TOKYO, Japan – Provoking yet again, North Korea filed a ballistic missile that passed over Japan’s northern end of Tohoku, leaving not just Tokyo but Asia outraged.
Condemning the launch “in strongest terms possible,” Japan’s Prime Minister Shinzo Abe told reporters early Tuesday that the missile flew over the country, before falling into the sea.
Abe said that he would take all measures necessary to protect the Japanese republic.
Addressing reporters, he said, “We will make utmost efforts to firmly protect the lives of the people.”
The projectiles, which were thought to be ballistic missiles, flew for 155 miles before breaking the missile into three pieces and landing in the sea in between the Korean Peninsula and Japan.
Japanese broadcaster NHK reported that after reports of the launch emerged, the Japanese government warned that a North Korean missile was headed toward the Tohoku region at the northern end of the country.

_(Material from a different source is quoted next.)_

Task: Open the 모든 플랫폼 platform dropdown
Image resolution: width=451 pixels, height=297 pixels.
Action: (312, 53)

The broadcaster also reported that Japan took no action to shoot down the projectile.
It quoted local government officials as saying that people living in the area were urged to take refuge in solid buildings or underground shelters.

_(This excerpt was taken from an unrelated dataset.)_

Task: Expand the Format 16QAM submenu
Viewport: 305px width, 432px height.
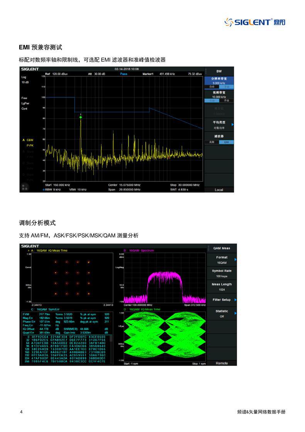Action: (x=222, y=260)
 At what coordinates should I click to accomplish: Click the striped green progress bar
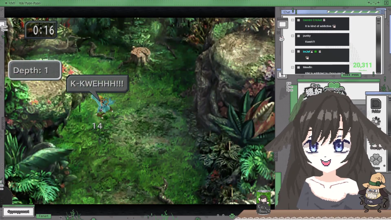(x=353, y=12)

A South Korean military official said that the projectile was fired around 5:57 a.m. local time on Tuesday.
The U.S. Pacific Command projected that the missile will splash down at 6:29 a.m. local time.

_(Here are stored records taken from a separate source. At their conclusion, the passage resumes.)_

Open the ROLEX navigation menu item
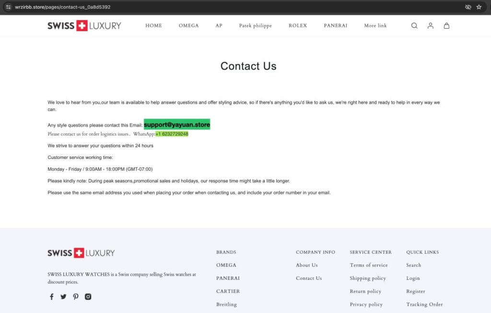The width and height of the screenshot is (491, 313). coord(298,25)
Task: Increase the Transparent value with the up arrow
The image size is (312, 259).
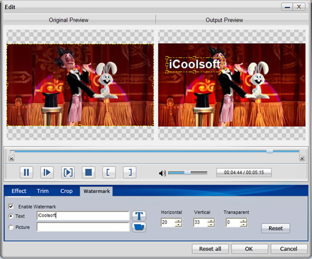Action: click(243, 220)
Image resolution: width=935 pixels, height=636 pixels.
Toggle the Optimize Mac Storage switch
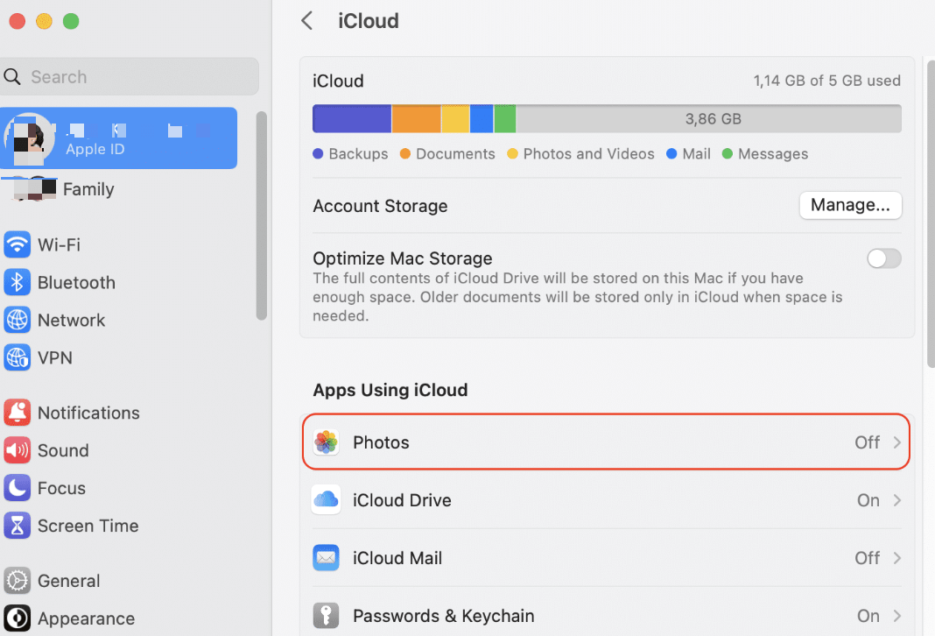point(883,258)
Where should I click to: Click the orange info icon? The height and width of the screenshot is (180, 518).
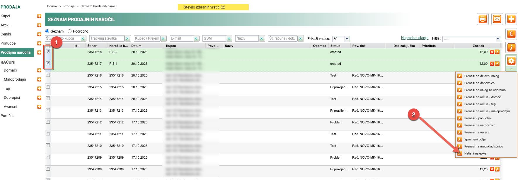(x=511, y=47)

The missile launch comes a day after U.S. and Japanese servicemen concluded joint exercises in Japan’s northernmost major island, Hokkaido.
In a statement, a senior U.S. intelligence official said that this would be the first missile test to pass over Japan on a high altitude trajectory.
Earlier, in 1998, North Korea fired a missile through Japanese airspace.
The recent launch comes days after North Korea fired three short-range ballistic missiles, one of which failed in flight.
The launch also comes at a time of extreme tensions in the region over Pyongyang’s military ambitions.
Reports noted that so far, the North Korean dictator, Kim Jong Un has overseen more than 80 missile tests – more than both his father and grandfather combined.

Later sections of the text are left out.